The entire argument rests upon a single assumption: whatever appears in us early enough must therefore belong to God’s original design. The problem is that nobody reasons this way anywhere else. Nobody discovers a tumor in a newborn child and calls it a healthy organ because it appeared early. Nobody finds termites eating through the foundation of a home and praises them as original architecture. Nobody discovers rust devouring a bridge and congratulates the engineer for incorporating corrosion into the design. Nobody finds a parasite in the bloodstream and concludes that it belongs there because it arrived before anyone noticed it. We instinctively recognize that some things can be deeply rooted within us without belonging there.
Yet when the discussion turns to sexuality, modern man suddenly abandons the very reasoning he uses everywhere else. The corruption appeared early, therefore it must be creation. The temptation appeared early, therefore it must be identity. The struggle appeared early, therefore it must be sacred. The logic is not merely weak. It is irrational.
Imagine a toddler crawling across a kitchen floor while his mother unloads groceries. He disappears beneath the sink and emerges holding a bottle of bleach. Before anyone notices, he twists the cap and begins to drink. Every sane person in the room immediately rushes toward him. No one pauses to ask whether the child sincerely desires the bleach. No one wonders whether drinking it feels authentic. No one suggests that his appetite must be good because it arose naturally. No one says, “Who are we to impose our values upon him?” Why? Because desire has never determined goodness. Reality determines goodness. The child may desire poison with all his heart. The poison remains poison. His appetite tells us nothing about the goodness of the bleach. It only tells us that he lacks the wisdom to recognize what will destroy him.
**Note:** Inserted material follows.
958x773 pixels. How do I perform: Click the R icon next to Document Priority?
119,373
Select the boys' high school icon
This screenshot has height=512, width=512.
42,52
The same principle applies everywhere else in life. A thief desires money. An adulterer desires another man’s wife. A drunkard desires another bottle. A murderer desires revenge. A gossip desires another story. A proud man desires his own glory. The existence of a desire has never established the righteousness of that desire.
And that brings us to the central conflict. At the heart of this debate stand two competing gospels. The world says, “You were born this way.” Christ says, “You must be born again.” Those are not two versions of the same message. They are rival explanations of the human condition itself. One says the deepest problem facing mankind is the refusal to embrace his authentic self. The other says the deepest problem facing mankind is sin. One says salvation comes through self-discovery. The other says salvation comes through regeneration. One says your desires reveal who you truly are. The other says your desires often reveal why you desperately need redemption. One says affirmation. The other says transformation. The distance between those messages is the distance between heaven and hell.